Enquanto isso, a mais de dez léguas do Palácio de Zhanghua, na capital de Chu, cavalos galopavam pela estrada real, levantando respingos por onde passavam. O som dos cascos cortava a noite densa como lâminas, carregando uma força aterradora.

No pátio da família Qi, um rastro de sangue chocante descia dos degraus até o portão, lavado pela chuva torrencial. Vários corpos ensanguentados jaziam pelo chão.

No topo dos degraus, um jovem de postura ereta destacava-se na escuridão. Sangue escorria de seus dedos.

“General!” Um guarda irrompeu pelo portão. “O príncipe trouxe soldados e cercou a casa Qi, acusando-o de traição e dizendo que irá revistar a residência!”

“Traição?” O jovem general sorriu com desdém, a voz marcada por uma ironia quase divertida.

“Pois que entre.” Qi Yan baixou a mão. A cabeça recém-cortada caiu na bandeja, espalhando sangue. O guarda, aterrorizado, segurou o troféu.

Um trovão ribombou ao longe.

**

A chuva batia forte na janela. Wei Zhen sentava-se à sua mesa, ouvindo o aguaceiro aumentar lá fora.

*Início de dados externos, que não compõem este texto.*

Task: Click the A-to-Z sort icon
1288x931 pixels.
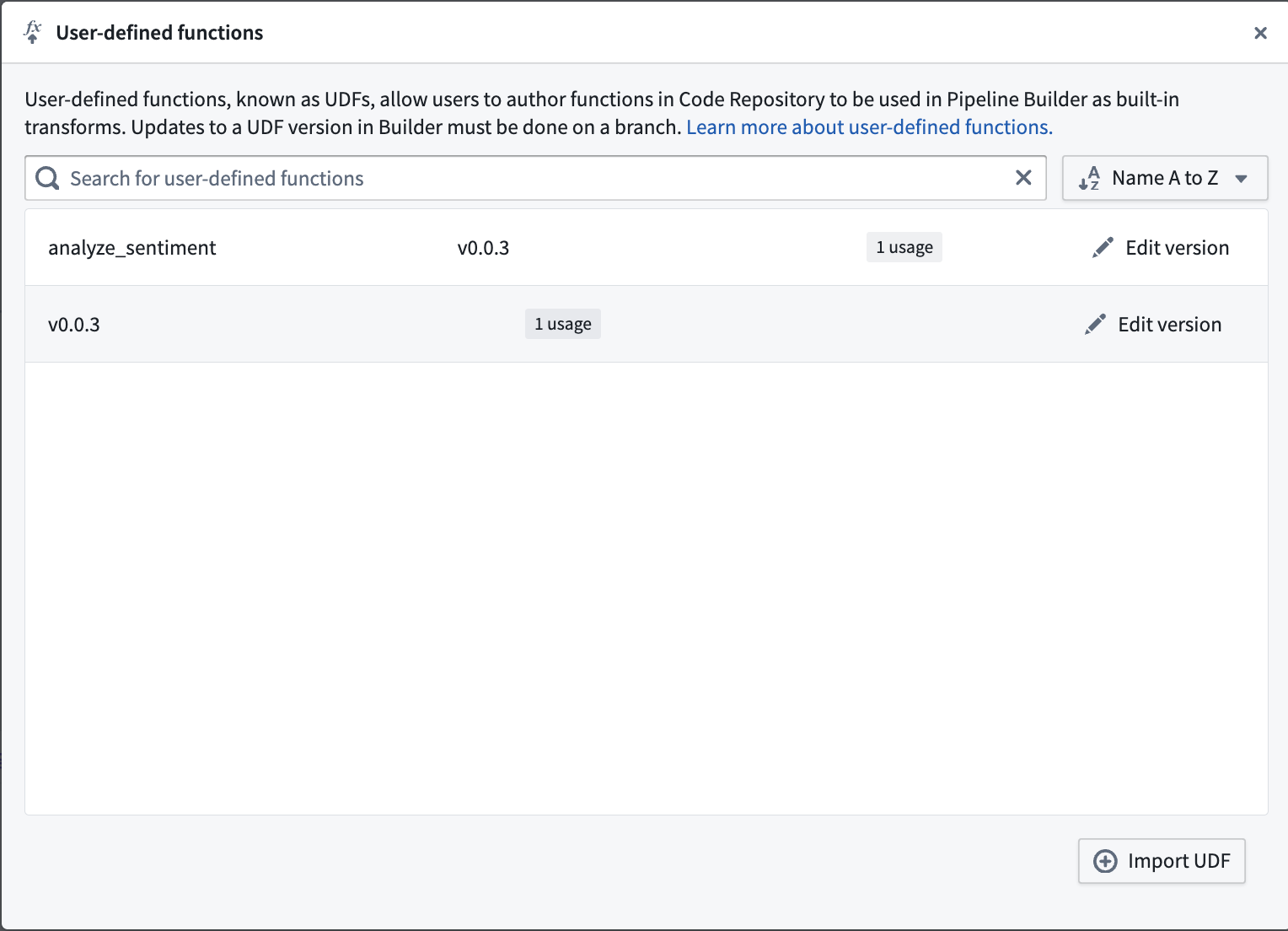Action: pyautogui.click(x=1089, y=178)
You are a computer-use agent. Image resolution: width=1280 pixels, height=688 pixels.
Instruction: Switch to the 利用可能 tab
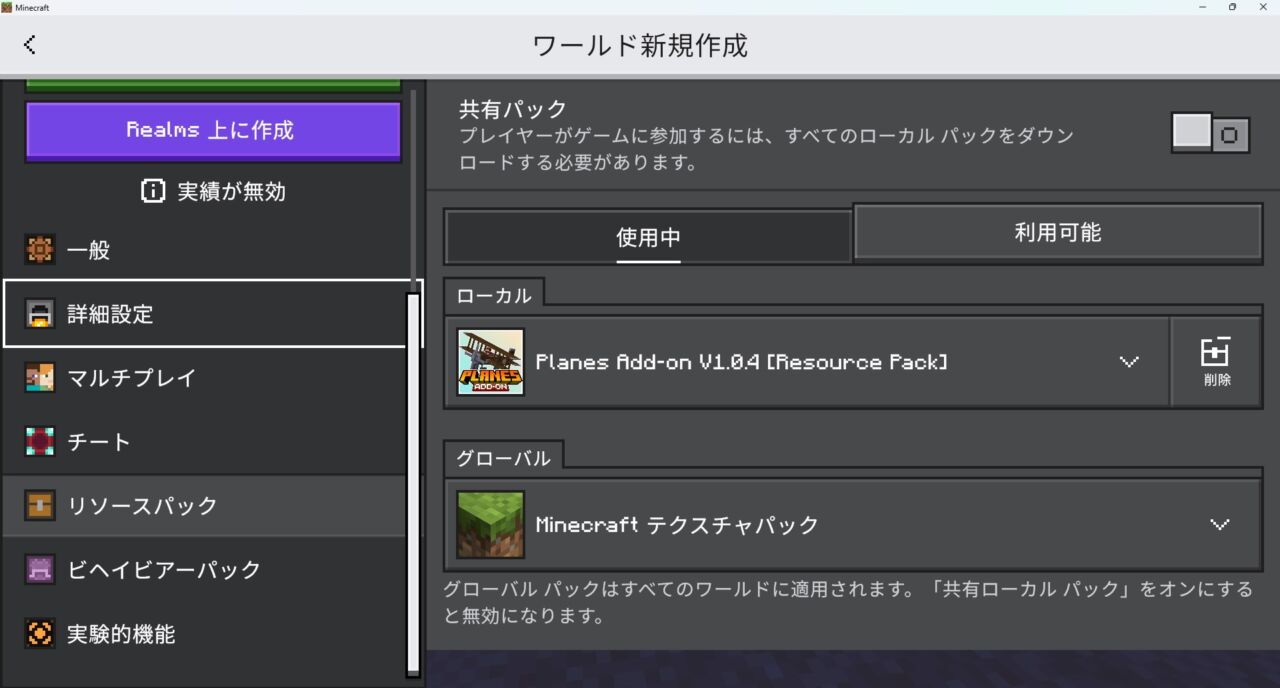click(1059, 232)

“Senhorita, a noite está avançada, é melhor repousar,” aconselhou Tia Tian, aproximando-se.

O irmão já partira havia duas horas e nenhuma notícia chegava. Wei Zhen não podia evitar a preocupação.

Tia Tian insistiu: “Os guardas saíram com o jovem mestre. Deseja que eu fique esta noite?”

Wei Zhen sorriu e balançou a cabeça: “Não é necessário.”

A criada retirou-se, a mão apoiada no ventre. Wei Zhen sabia que esperar em vão não adiantaria, então apagou suavemente a vela e dirigiu-se ao leito.

Quando se preparava para deitar, ouviu batidas rápidas à porta.

“Esqueceu algo, Tia?” pensou Wei Zhen, calçando os sapatos.

As batidas tornaram-se urgentes. Com a mão na porta, sentiu a intensidade de quem batia.

Imagens dos sonhos invadiram sua mente, sobrepondo-se ao momento presente.

A tempestade rompeu pela janela e, num estrondo, um jovem entrou de rompante.

O vapor úmido da chuva envolveu-a por todos os lados. Antes que pudesse distinguir o rosto, foi envolvida por um abraço gelado. A água que escorria do corpo dele encharcou-lhe as vestes, fria como agulhas finas perfurando sua pele.

No escuro, o cheiro de sangue e a batida do coração se misturaram. O jovem desabou sobre ela, como se sem vida.

Wei Zhen o segurou, a voz trêmula de emoção: “Qi Yan?”

Mais uma vez, como em vidas passadas, ele invadira seu aposento.

A chuva e os trovões continuavam a rugir lá fora, sem dar trégua. Seu coração afundava no peito.